In preparing for the event, we took the opportunity to review our portfolio of around 30 startups, calculating that a third (approx. 10) are active in multiple countries and not limited to the Korean market or a single expansion country. In brief, here are some key points and themes that factored into the enabling of our portfolio companies to build important traction via cross-border expansion.
- Effective “landing” and meaningful growth through the support of capable local accelerators
- Growth via close collaboration with strong business partners (including strategic investors)
- Meeting influential advisors who help build local networks or partnerships
- Aggressive market entry and investment only after intensive preparation of long term in-depth research, financing, staffing, partnership building, etc.
- Rapid business growth through a remote, distributed team structure and impactful hires in each country of operation
While these factors were critical to the success of early global expansion for our portfolio companies, it is important to note that frankly, an assessment of one hundred other companies could realistically yield an equal amount of unique strategies and approaches. In other words, there is no cookie cutter formula that can ensure successful outcomes, but these factors proved instrumental in our portfolio success cases.
Startups throw out “global expansion” as part of their plans with ease (especially in Korea or in “smaller market” countries), as if to say it is in and of itself a justifiable agenda with an obvious destination and upside. The reality is that with respect to a given startup’s growth, even if it possesses unique tech, products, and a playbook that addresses their local market’s needs, there are many considerations to make when engaging potential customers outside of that market, even in situations where strong demand is deemed to already exist. Though generally unapparent, many startups that operate in a single market like those in Korea are actually addressing sizeable domestic markets that require significant resources focused on stiff competition, customer retention, and aggressive sales.
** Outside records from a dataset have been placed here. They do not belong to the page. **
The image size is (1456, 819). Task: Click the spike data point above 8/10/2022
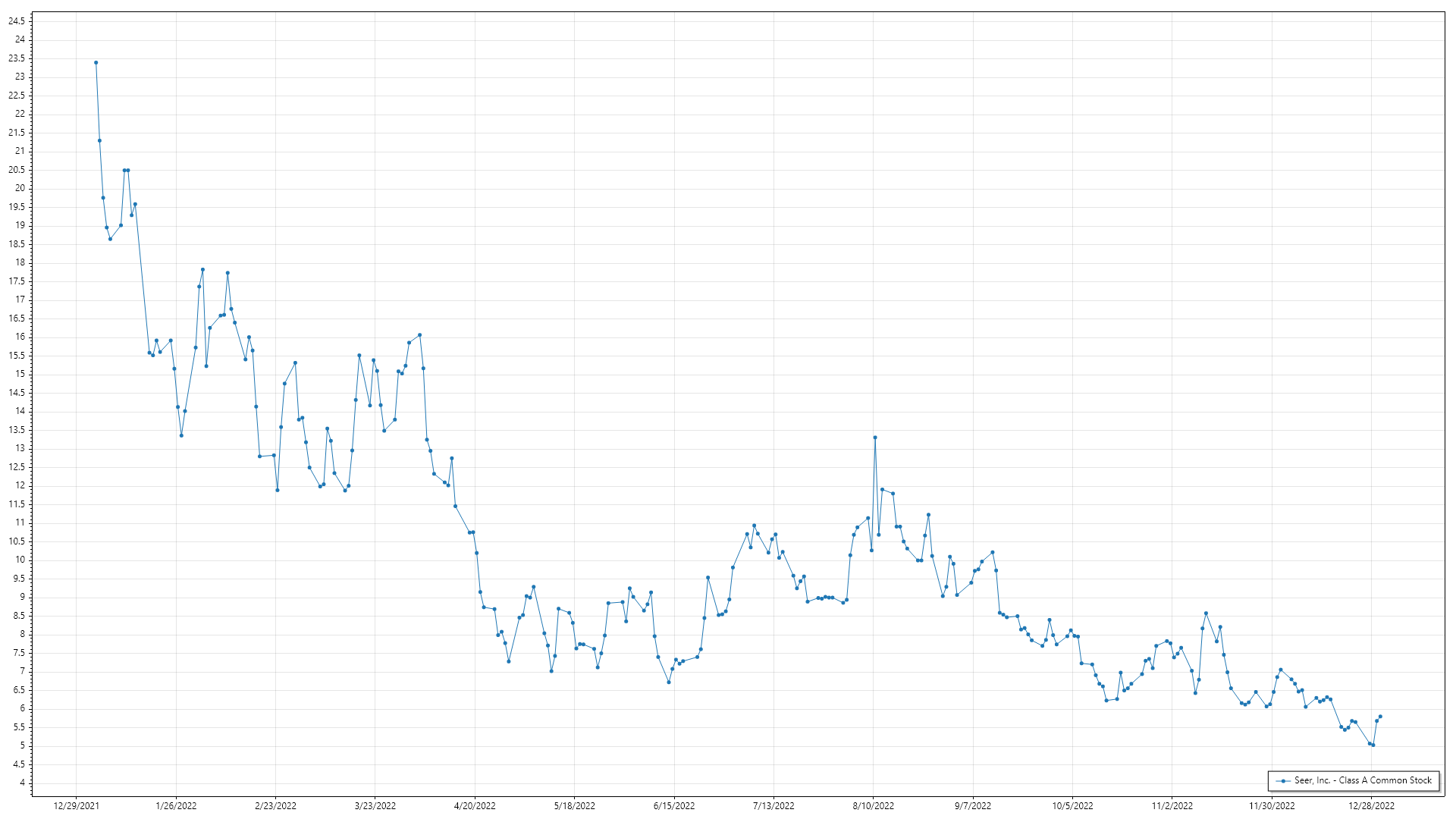click(875, 438)
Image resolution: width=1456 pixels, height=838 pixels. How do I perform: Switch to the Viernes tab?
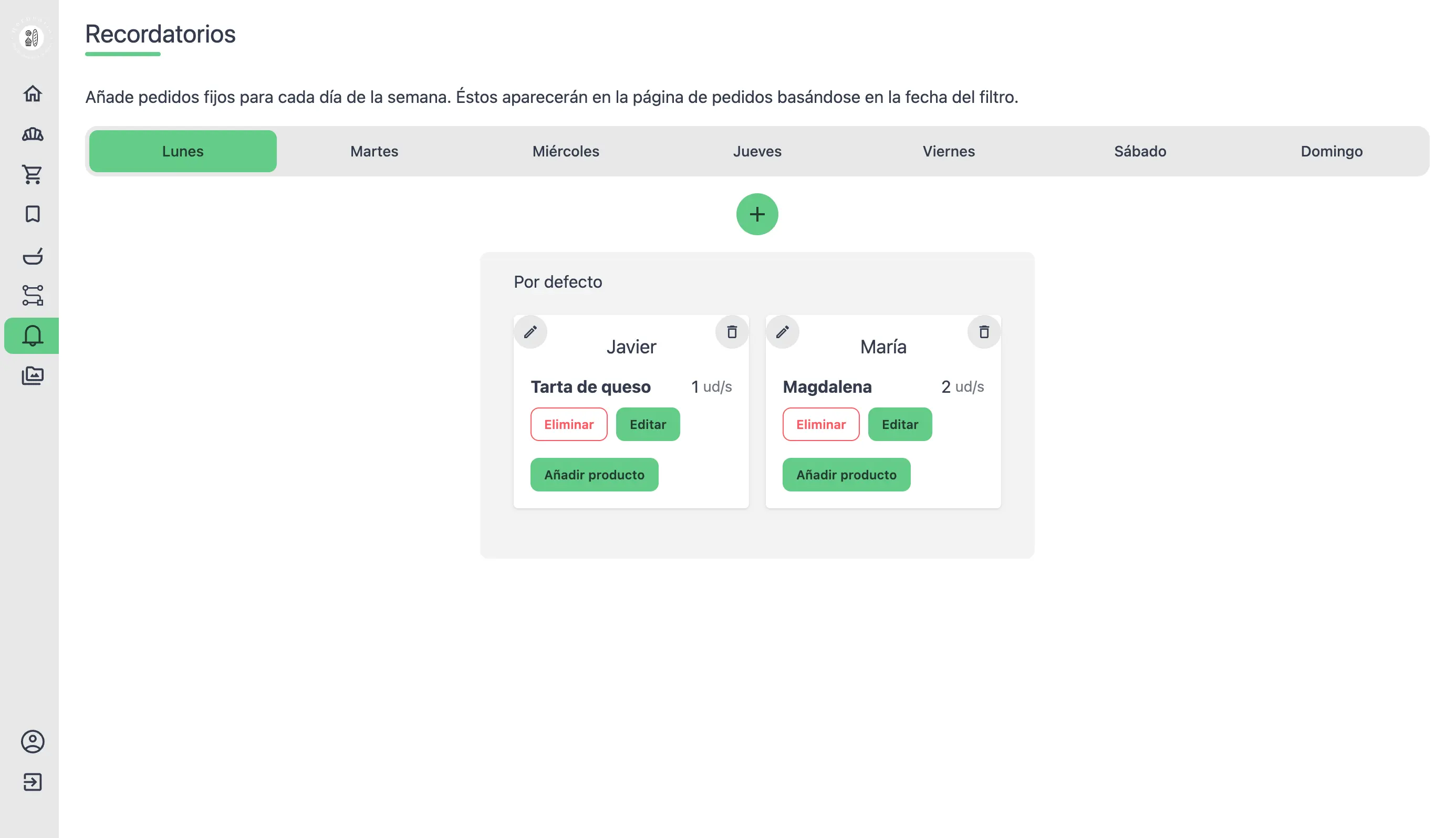tap(948, 151)
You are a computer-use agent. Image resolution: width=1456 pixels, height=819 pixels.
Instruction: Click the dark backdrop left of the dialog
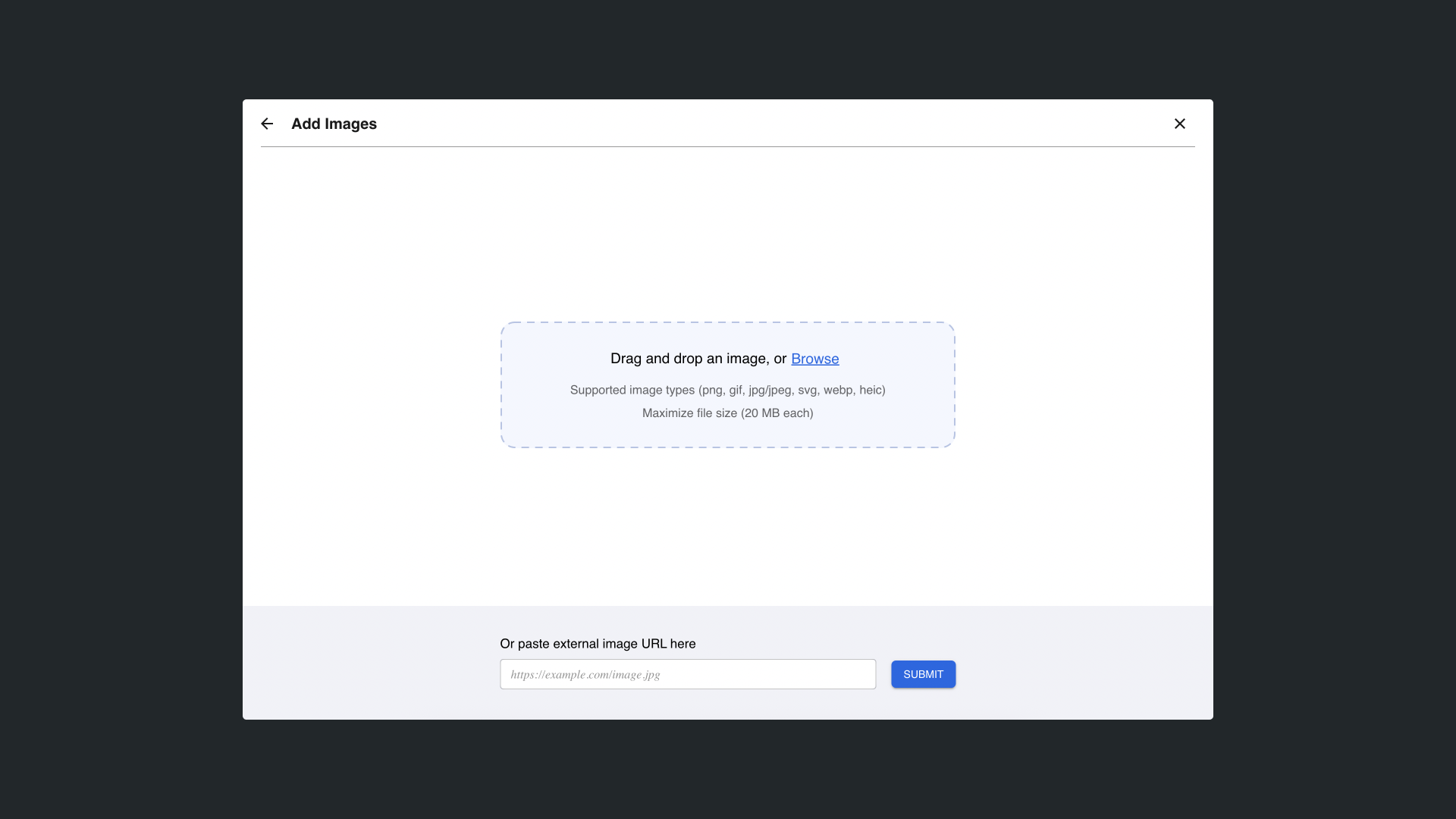[121, 410]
The actual consideration itself, the timing, and the ability to execute factor into the great risk that global expansion entails, and can singularly be the cause of a given startup’s downfall.
As is with all critical success factors for startups, startup success cases can only be used as reference and not purely as a basis for decision-making; this particularly applies to overseas expansion, too. Just as it with things like validating product market fit, from the preparation phase on there must be well-planned, orchestrated execution as a unit (with both existing and new local team members) with clear processes that transparently check and vet progress until objectives are met. For those that can facilitate this and have both the experience and expert network (advisors, investors) to effectively drive this forward, you are blessed! You are one step ahead in terms of being able to reduce the overall scope of trial and error in your journey to success.
Most of all, it is an extremely rare case where a startup can successfully expand without help from local partners, investors, and advisors. That’s why in many respect, finding the right fit of such ‘team’ members is so important to enabling global expansion.